Que regrettez-vous le plus dans la gestion du premier épisode du Covid-19 ?
L’association avec l’ensemble des acteurs de santé qui agissent hors de l’hôpital n’a clairement pas bien fonctionné. Nous devons aujourd’hui en tirer toutes les conséquences.  Ce que j’appelle les vigies du système de santé que sont les acteurs du domicile, ceux qui sont au contact des plus fragiles n’ont pas du tout été intégrés dans la boucle. Ils ont mis un temps fou à recevoir les équipements de protection et leur travail n’a finalement même pas été reconnu puisqu’ils ont fait partie des derniers à pouvoir bénéficier de la prime Covid. Ce sont pourtant eux qui peuvent jouer aujourd’hui un rôle essentiel pour éviter l’afflux dans les établissements. Et il est inadmissible de ne pas les intégrer davantage dans la logique d’alerte comme dans celle de la récupération de l’autonomie. La sortie précoce des établissements en dépend. S’il y a quelque chose d’utile à faire maintenant, c’est bien de prendre en compte l’ensemble des acteurs du système de santé en s’écartant de cette vision trop hospitalo-centrée.
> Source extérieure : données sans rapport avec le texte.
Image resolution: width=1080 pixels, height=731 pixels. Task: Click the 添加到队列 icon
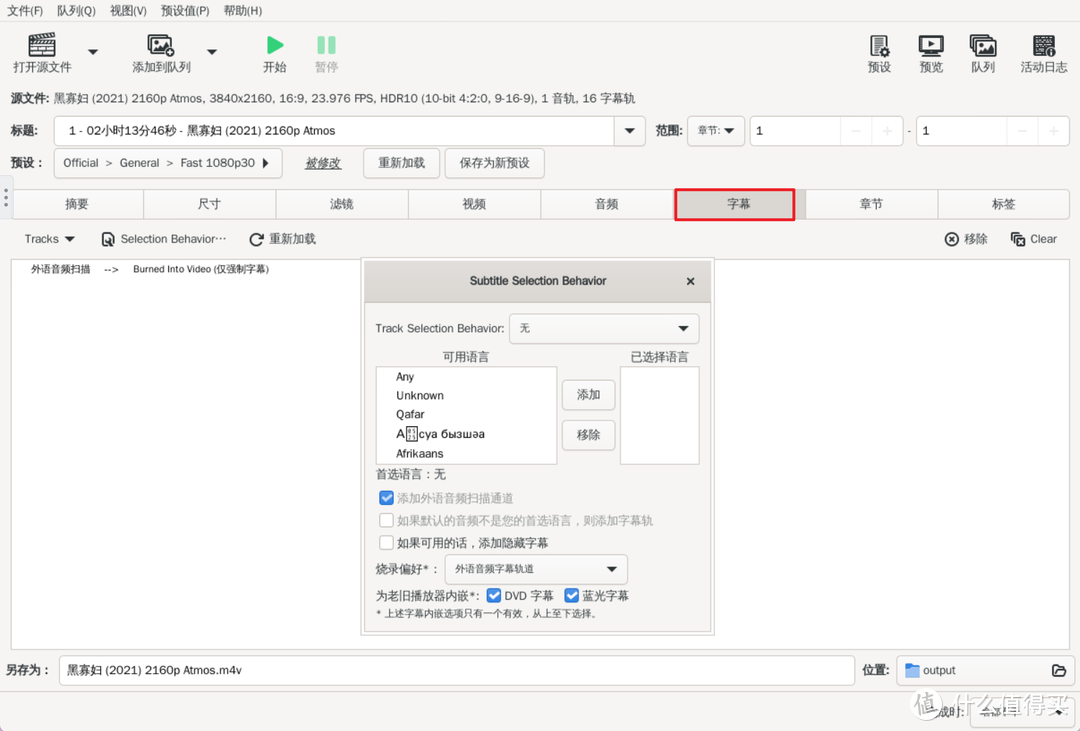point(161,52)
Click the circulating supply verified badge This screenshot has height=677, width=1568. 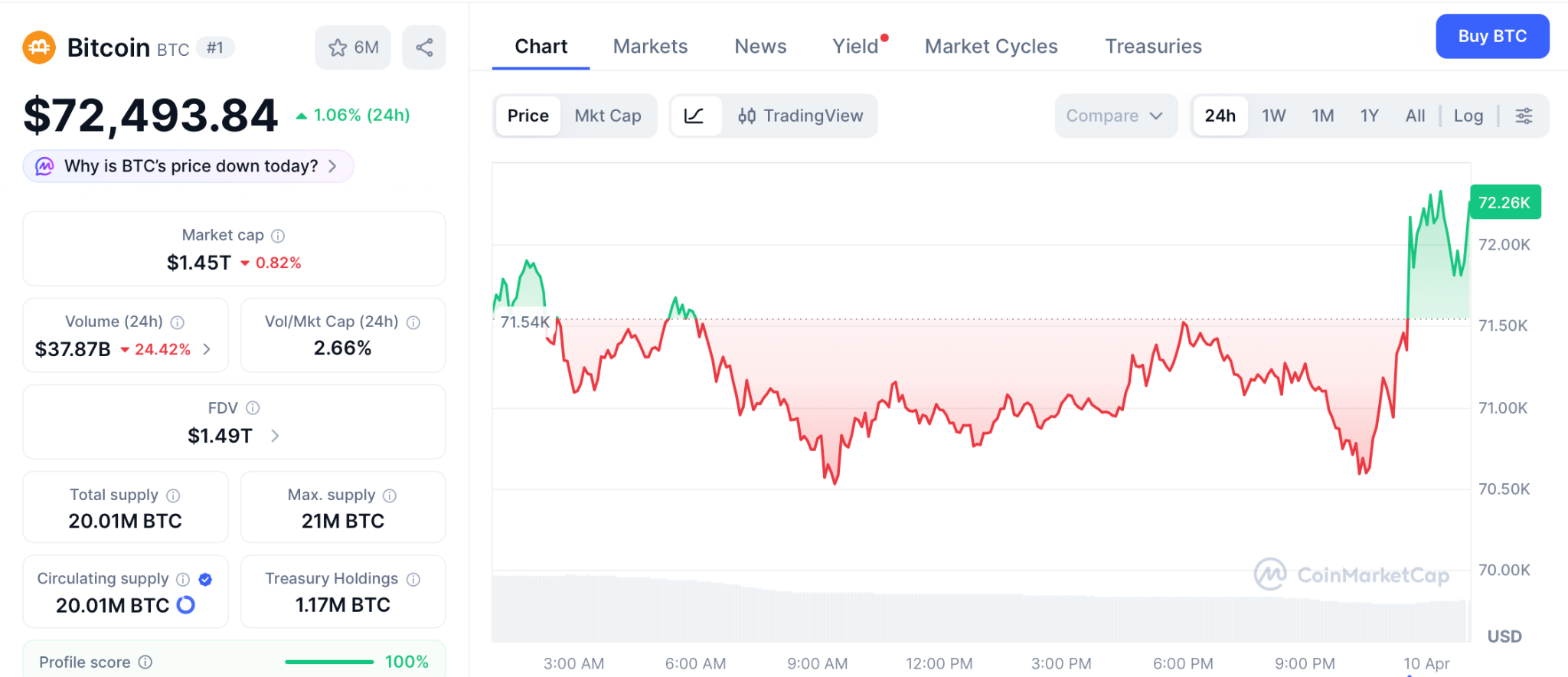tap(205, 579)
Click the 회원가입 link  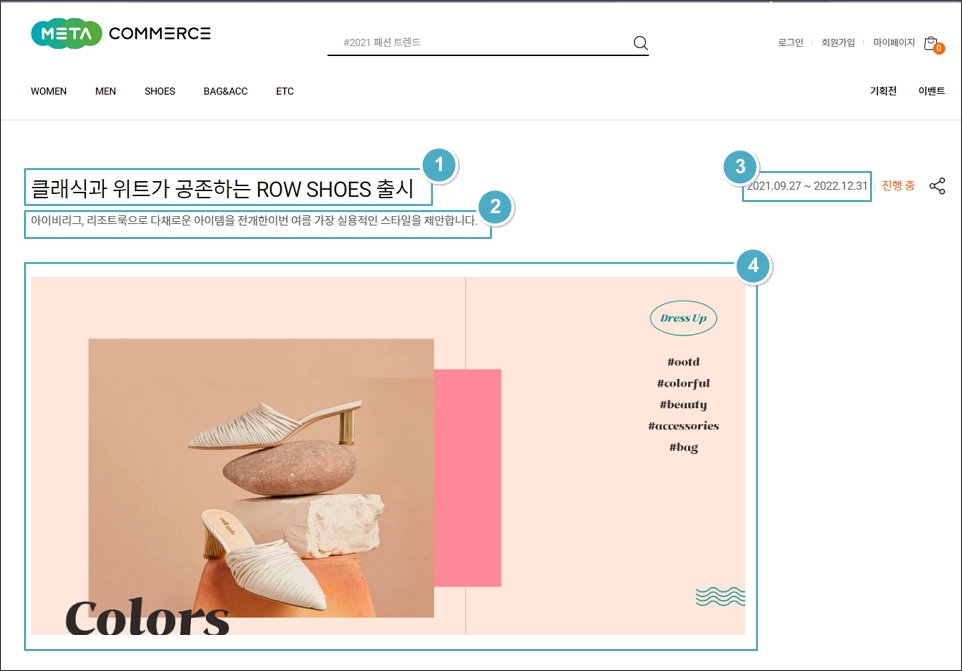click(838, 43)
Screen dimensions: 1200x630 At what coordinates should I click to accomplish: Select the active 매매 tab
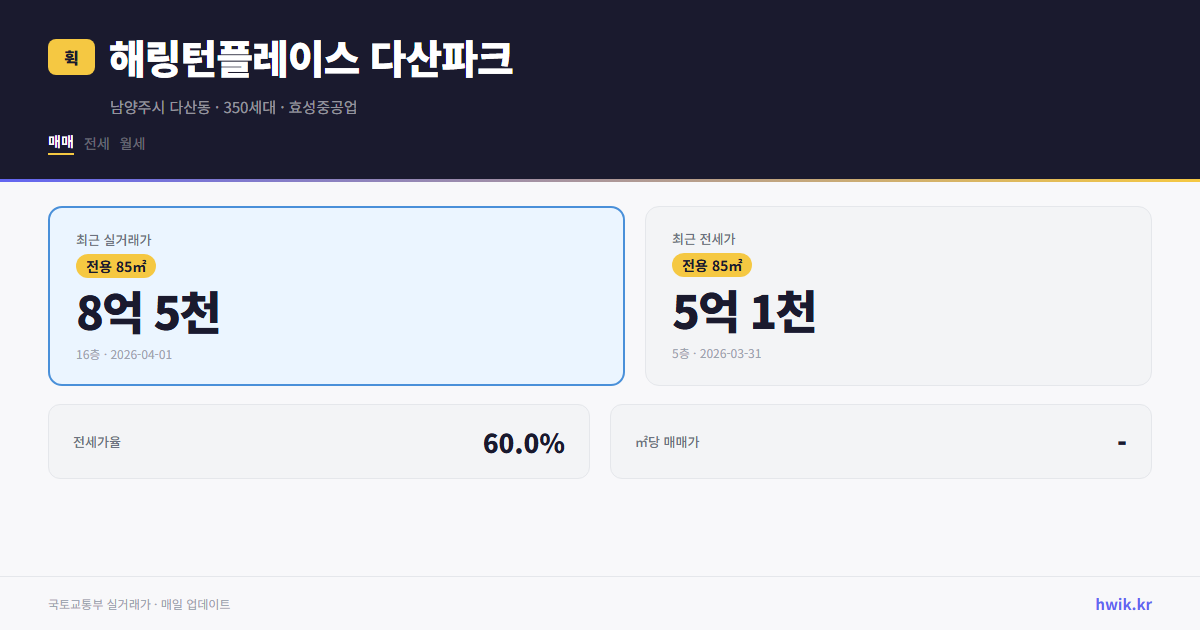60,143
Propos recueillis par Laurence Mauduit

(1) - La Fédération des établissements hospitaliers et d’Aide à la Personne Privés Non Lucratifs (FEHAP) comprend des établissements de Médecine, chirurgie, obstétrique (MCO) mais également des établissements et services d’activités de Soins de suite et de réadaptation (SSR), de psychiatrie, d’hospitalisation à domicile (HAD), mais aussi des centres de dialyse.
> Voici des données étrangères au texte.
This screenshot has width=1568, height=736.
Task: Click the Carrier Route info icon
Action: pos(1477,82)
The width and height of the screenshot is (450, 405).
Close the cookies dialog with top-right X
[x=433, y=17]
(2) - Le plan blanc réactivé dans les hôpitaux permet de faire face à l'afflux de patients Covid-19 dans les services de réanimation. Ce dispositif exceptionnel permet de mieux accueillir les malades et de repousser certaines opérations.
Le plan bleu est un outil d'organisation interne aux établissements médico-sociaux (EMS) comme les EHPAD ou les établissements pour personnes handicapées. Il détaille les modalités d'organisation mise en œuvre en cas de crise sanitaire ou climatique. Le plan bleu permet notamment la mise en œuvre rapide et cohérente de leurs moyens matériels et humains pour faire face efficacement à une situation exceptionnelle.